Well, as the old saying goes, be careful what you wish for, because it may come true.

Cut to a little consulting contract I started last week for the city's upcoming 375th birthday in 2017, which happens to coincide with the 150th anniversary of Canada and the 50th of the magical Expo 67. Working with the organizing committee, my job is to overlook much of the event's marketing efforts, but the title I've asked for to match the mission is "Chief Attention Getter."

This isn't new-age silly or trite; we live in a world where attention (particularly of the positive ilk) is a valuable commodity, and attracting the right type of it can ultimately lead to investment and economic growth.

When I first heard about the 375th, I kinda dismissed the celebrations as "bread and circuses for the masses."

But upon reflection and discussion with some of those involved, I realized the utmost importance of the event, which I think -- I trust! -- will serve as a re-launch of this truly unique place to live and work.

Perhaps my major inspiration for getting involved was the flow of negativity I heard from friends and colleagues who should know better. Every city has its flaws, but when many of my Montreal peers openly admit that they tell their kids to flee elsewhere because "There's no opportunity here," my blood boils.

What really kills me is that most who say this are successful in their own right; people who stuck through tough times and prospered greatly. These are people who built and sold businesses, established powerful personal brands and enjoyed the financial rewards and recognition that go with them.

And these are people who should not just relate to this week's lesson, but can be the poster children for it, namely:

True opportunity lies where there is no opportunity.

It's the macro version of the stock market adage "Buy low, sell high," or golden age baseball star Willie Keeler's advice for success: "Hit 'em where they ain't."
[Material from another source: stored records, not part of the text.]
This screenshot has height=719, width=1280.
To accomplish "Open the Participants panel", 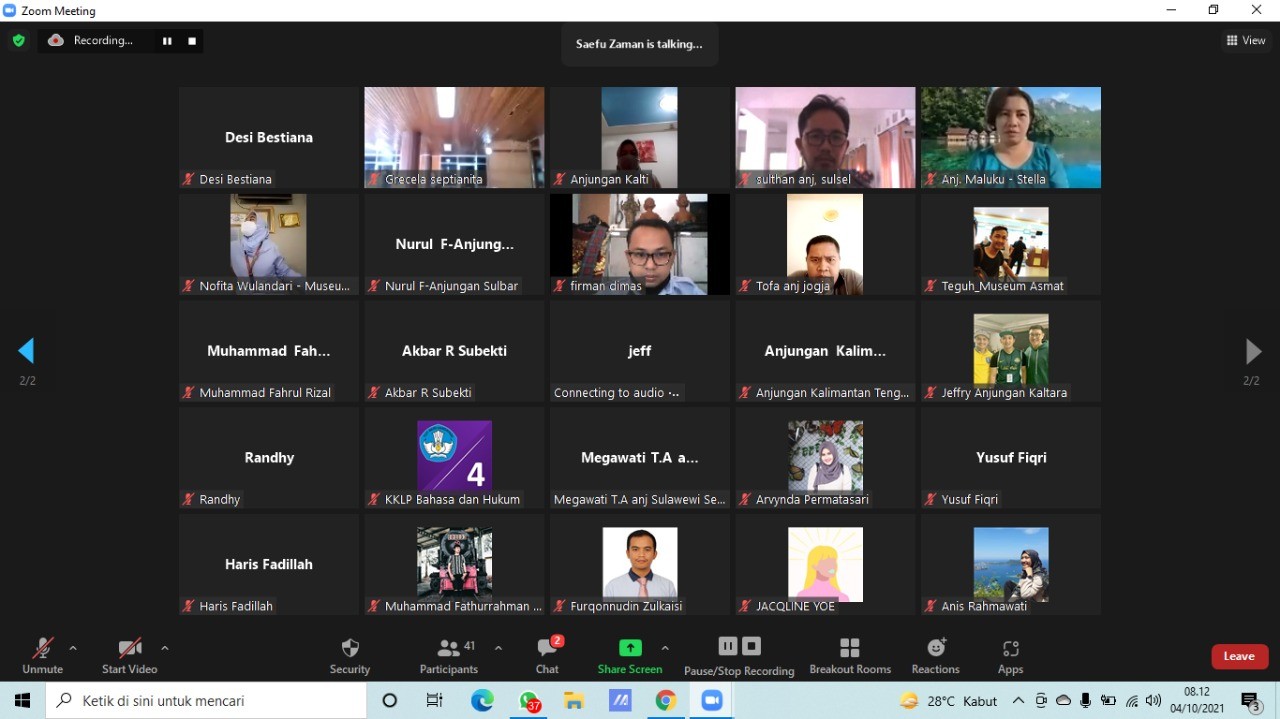I will 449,655.
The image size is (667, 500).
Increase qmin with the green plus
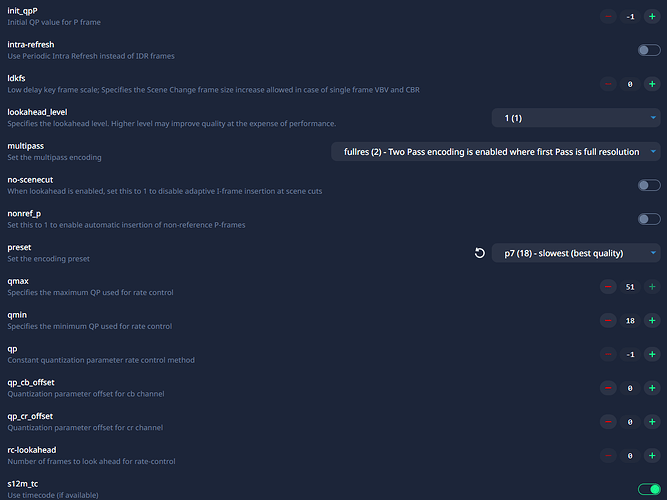coord(652,321)
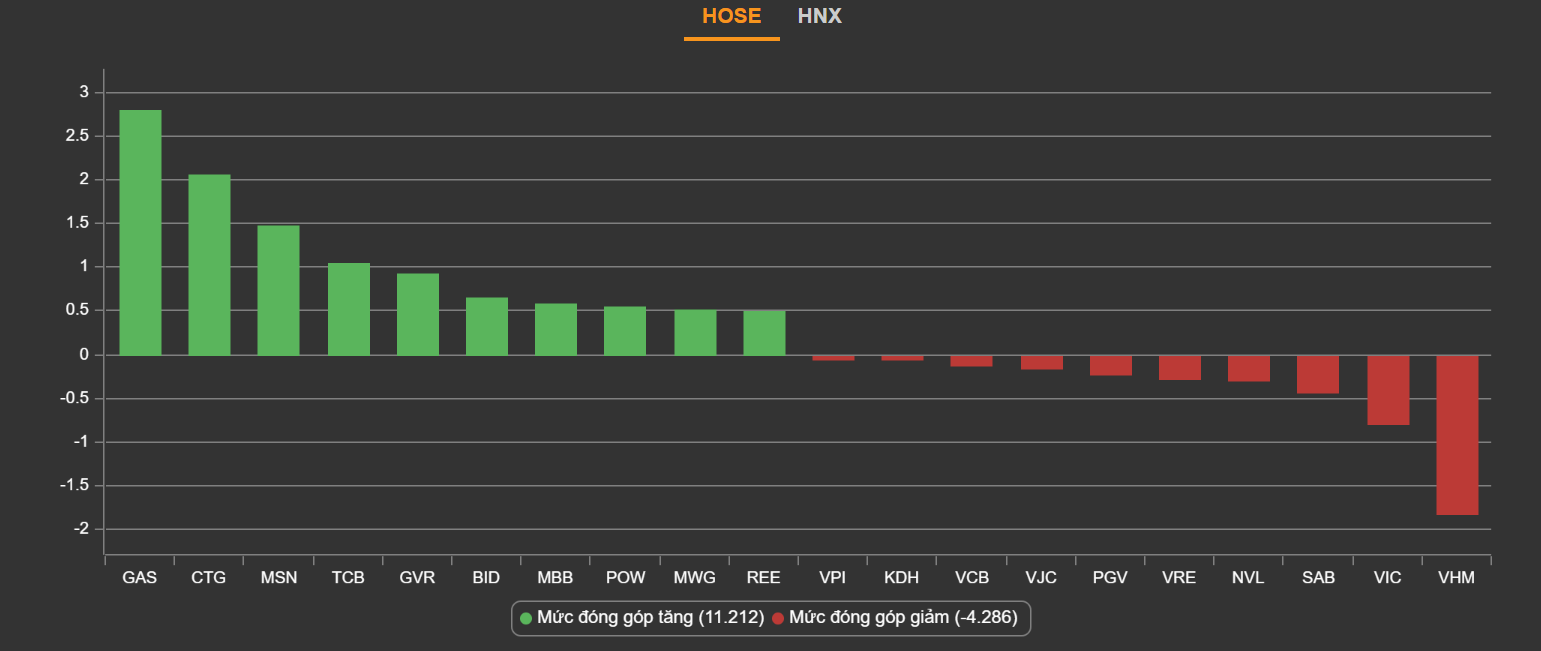Toggle the red 'Mức đóng góp giảm' legend
Viewport: 1541px width, 651px height.
tap(903, 618)
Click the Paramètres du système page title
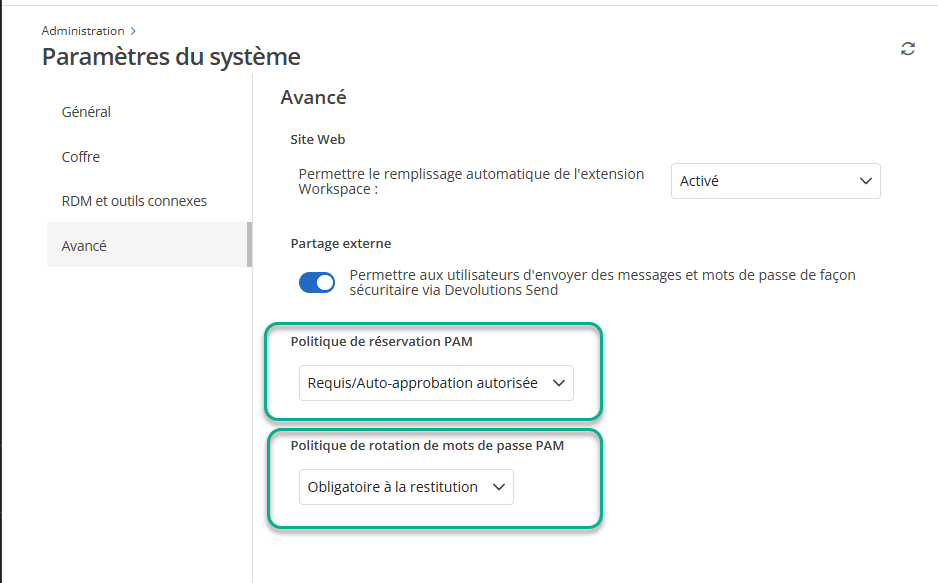Image resolution: width=938 pixels, height=583 pixels. pos(171,57)
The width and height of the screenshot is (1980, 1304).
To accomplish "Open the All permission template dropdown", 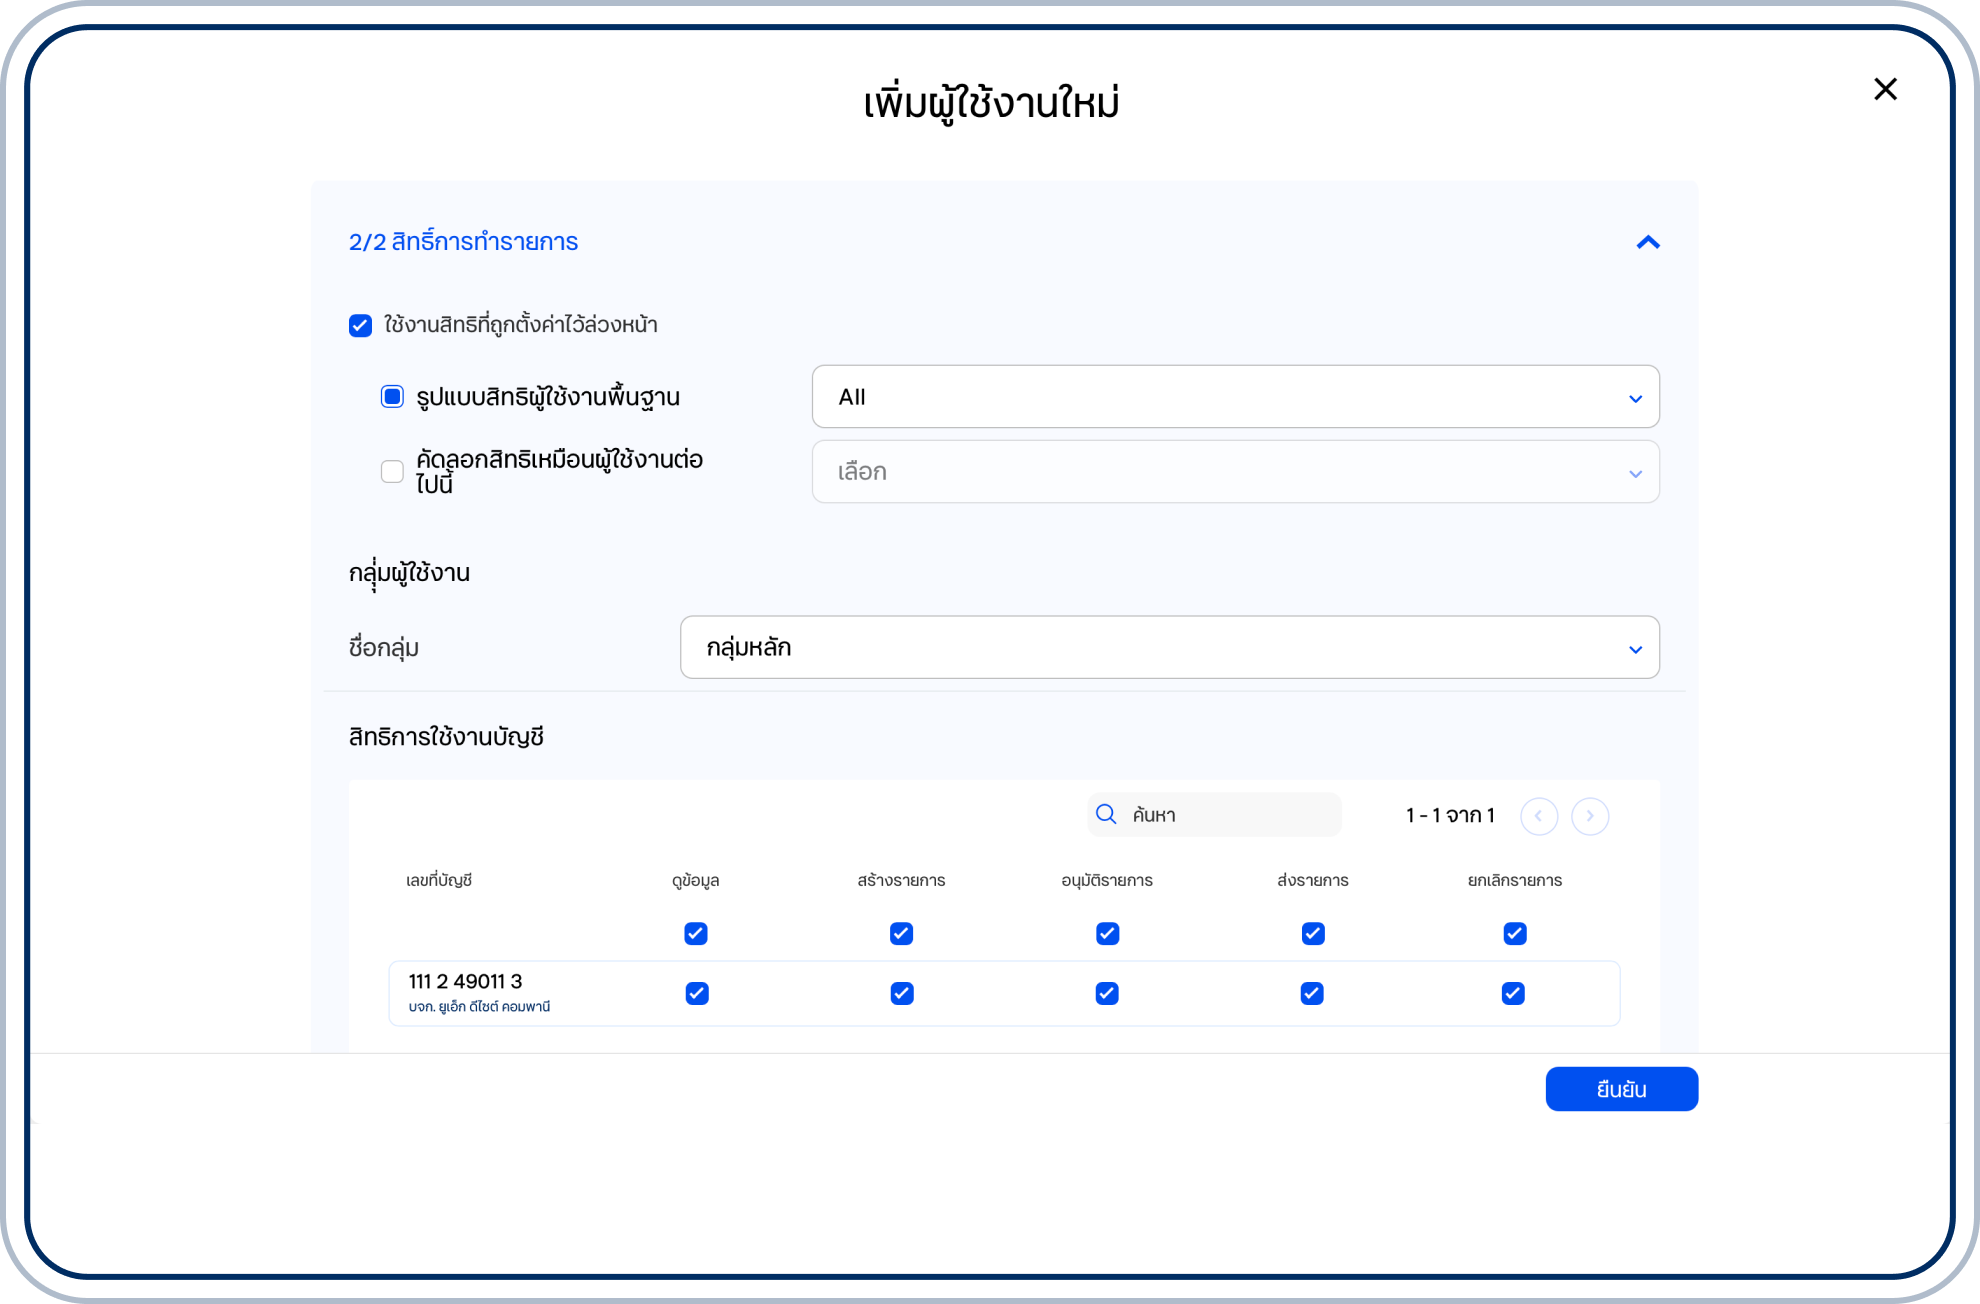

I have OTHER friends (more positive than the ones I reference earlier) who take full advantage of this credo every day. One is an accountant who invests in war-torn and/or economically-devastated countries, counting on their rebound. Another is a guy who bought up whole blocks of crumbling industrial-area for pennies on the dollar, and who now spreads cheer at the countless restaurants, bars and coffee shops that line a neighbourhood in re-birth. Happily, there are many more.

Granted, there's no guarantee and not every "no opportunity" investment is a slam-dunk win.

But the win, if it comes, is always exponentially bigger in an arena that has been counted out, is down on its luck, or is so far-fetched, people give it little credence, if any at all.

(For a perfect example of the latter, you don't have to look any further than Amazon's recent billion-dollar purchase of Twitch.tv, or at the magna-success of YouTube star Pew Die Pie, both exploiting the recent, previously unfathomable, trend of watching and commenting on others playing video games.)

So a little challenge to end this off: print, download or find another way to store this blog post. And when 2018 rolls around, and the "official" celebrations have died down in Montreal, I hope you'll join me in some of the more personal "unofficial" ones of people who were smart enough to find a way to invest in and breathe a new life into this city "way back when"...namely, now.